ColorSpeaker was inspired by the article Tests and types [mirror] that was posted to /r/PHP two days ago.

Its aim is to be an easy-to-use converter for different types of color models (RGB, CSS hex codes, HSV, HSL, etc.). It is also meant to be a real-world example of the power of Data Transfer Objects (DTOs). I specifically created this for one of my apprentices whom I taught DTOs to the night before I read the above article, and thought this would be a perfect project for showcasing DTOs.

I developed it in three distinct iterations:

  1. [v0.25 tag]: A virtually literal implementation of the article's one color DTO (RGBSpeaker and RGBColor). This is a great place to start learning about DTOs and is meant to be used in conjunction with the article that inspired it.
  2. [v0.50]: I then added the CSSHexSpeaker class and properly moved all hex code functionality to it. But I didn't like the end-user experience (needing to use two different classes just depending on the type of color inputed).
  3. [master]: In the third teration, I went full Composition (vs. Inheritance) [m] and Design by Contract [m] and ended up with a single public class: ColorSpeaker.

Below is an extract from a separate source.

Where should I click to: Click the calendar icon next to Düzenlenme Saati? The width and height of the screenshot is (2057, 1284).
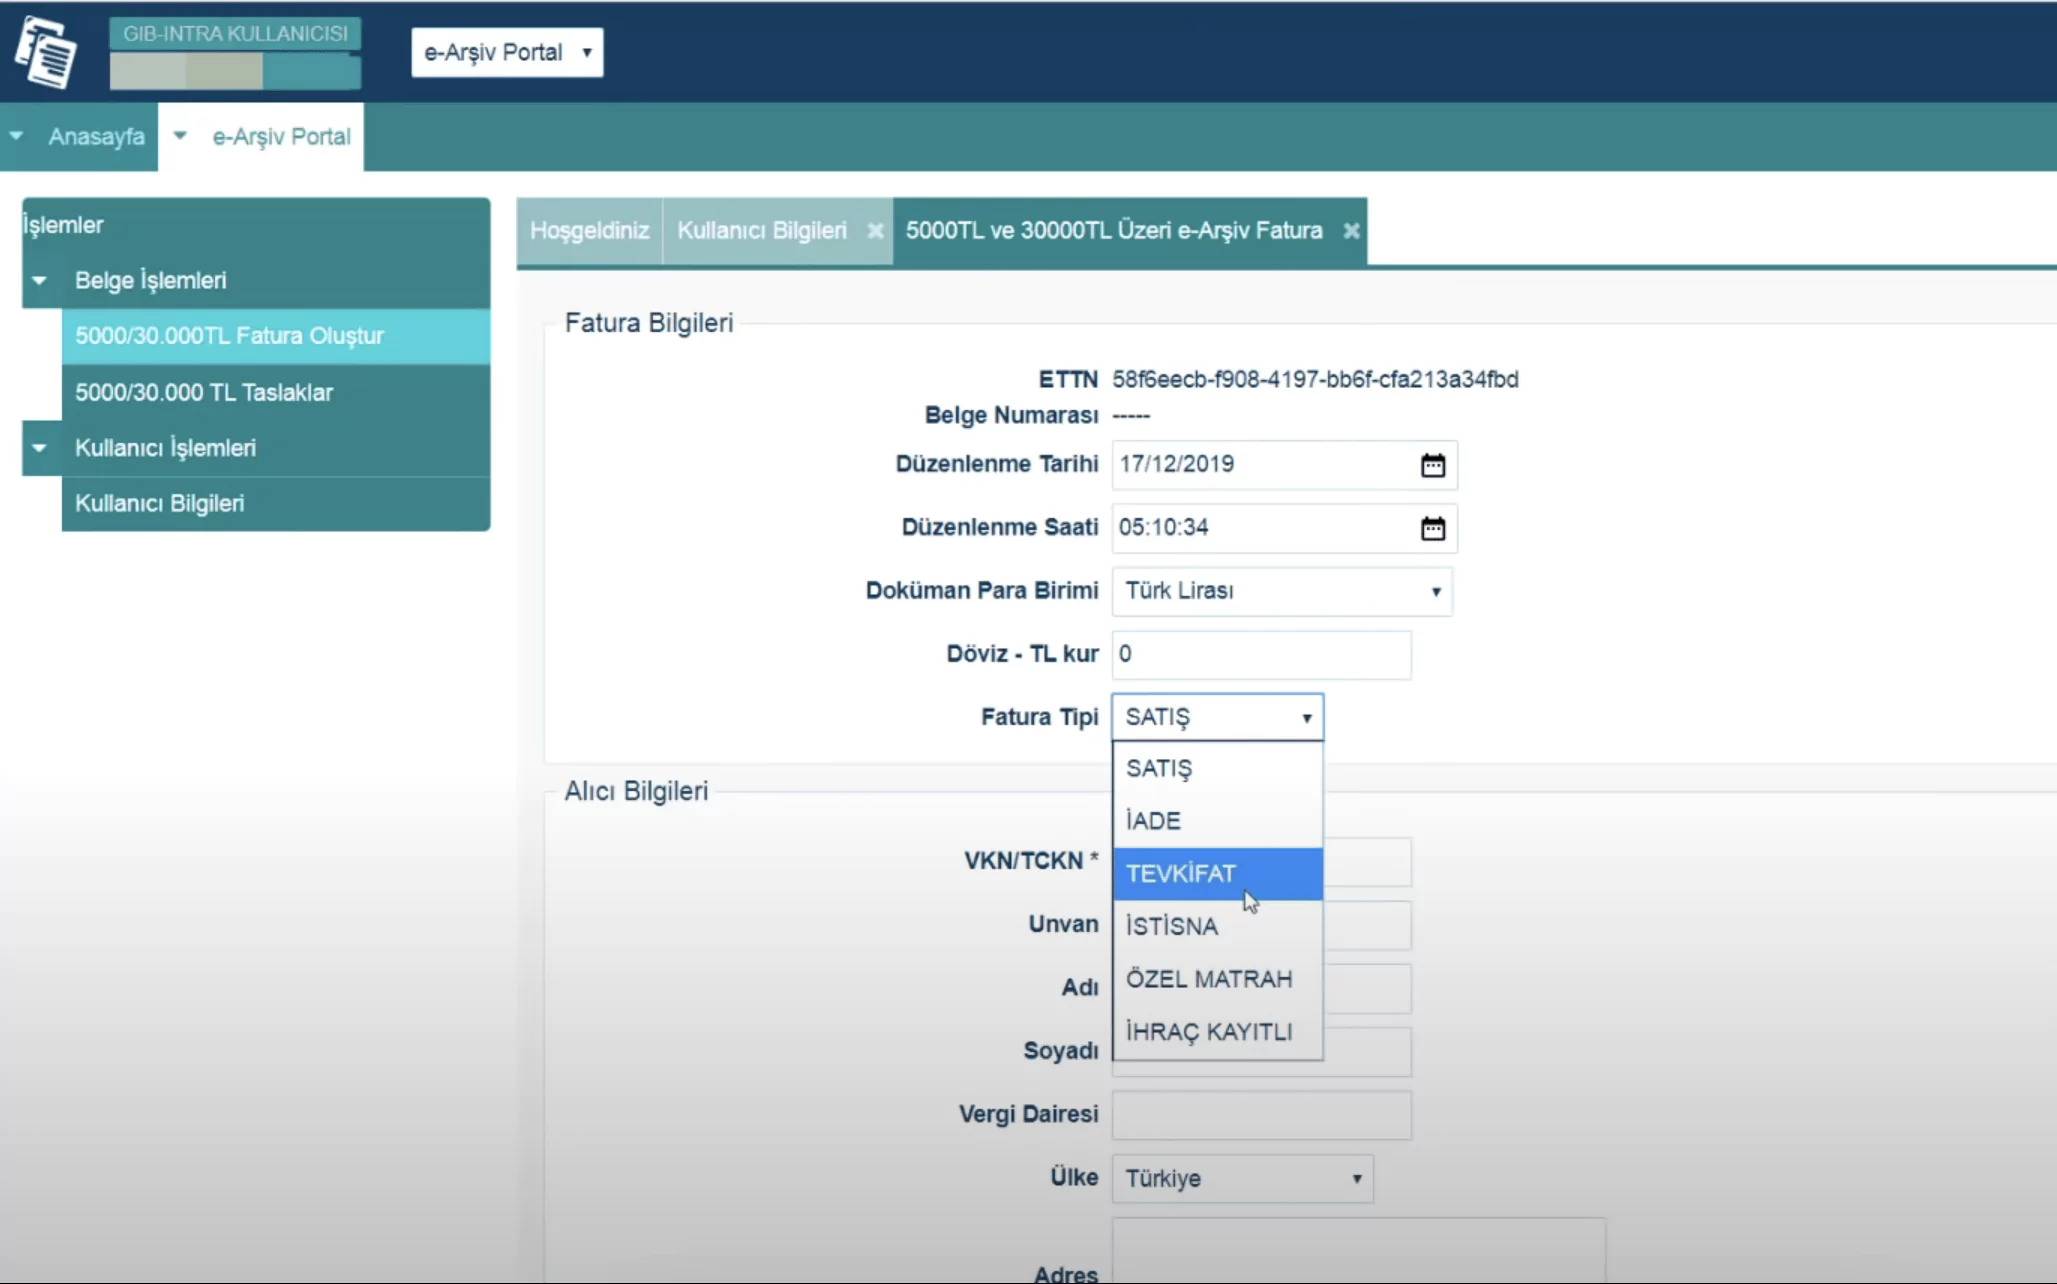[1429, 528]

tl;dr: Now you can easily load one type of color and transliterate it into another color model, effortlessly:

$hexSpeaker = ColorSpeaker::fromHexCode('#7b6F37');
$rgbColor = $hexSpeaker->toRGB();

    $csvHex = "color: $hexSpeaker;"; // color: #7B6F37;
    $csvRGB = "color: $rgbColor;";   // color: rgb(123, 111, 55);

This is all made possible by my SimpleDTO Project.


Want to learn even more? Check out the really complex DTO usage in my Zuora API Client. Zuora's API is not good, in the sense that their GET and POST and even PUT requests/responses do not line up with the same property names and even differ in being CamelCased or pascalCased.

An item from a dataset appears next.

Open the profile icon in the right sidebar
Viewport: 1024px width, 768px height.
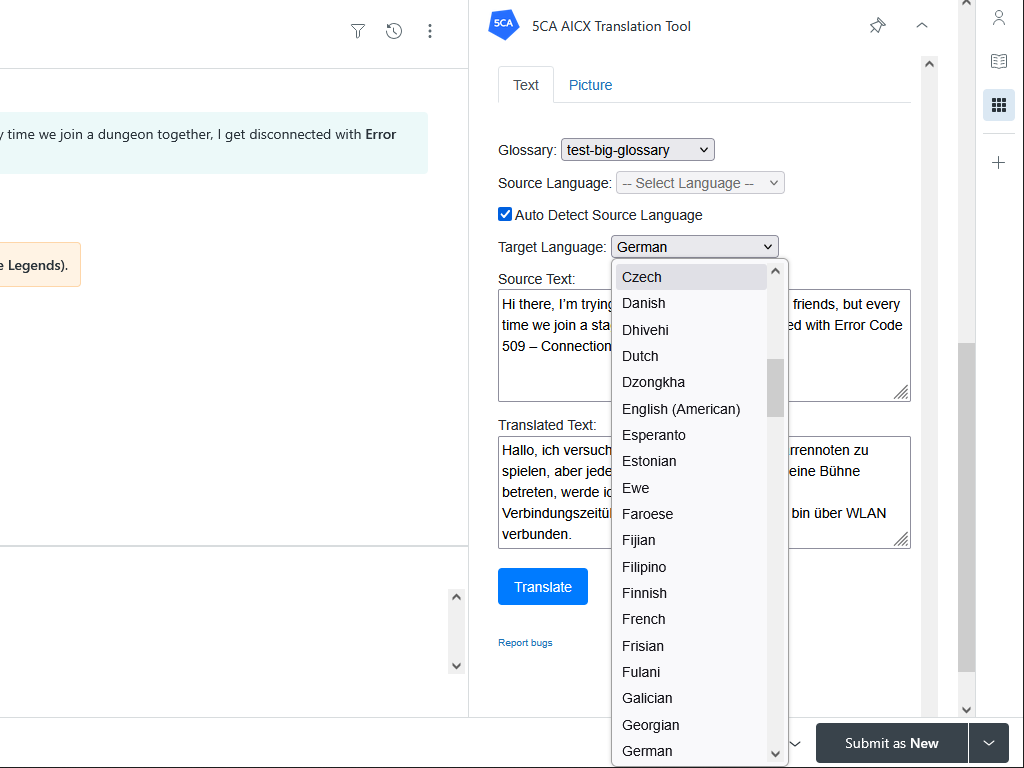[x=998, y=17]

Plus, their documentation is very difficult to read, in that you have to just "know" to click the > 200 OK to see the response payloads, and what's worse, they are many levels of nested objects. To create a customer subscription, for instance, requires 6 levels-deep of nested objects.

Now, you can spend hours each day pouring back and forth between the Zuora docs and your code, like I used to, or you can write the DTOs once, and then just start typing -> and you can quickly see via your IDE all of the possible properties, and which ones are required and not (nullable). See my test for creating Zuora Customer Accounts to see how easy complex DTOs are in practice.

Plus, isn't looking at this a lot easier than trying to grok their documents on what, exactly, is needed to create an Account?

Update: My friend suggested that I also showcase my NeverBounce API Client for a much simpler example of how to use DTOs to interface with APIs, which was what Martin Fowler originally invented them for.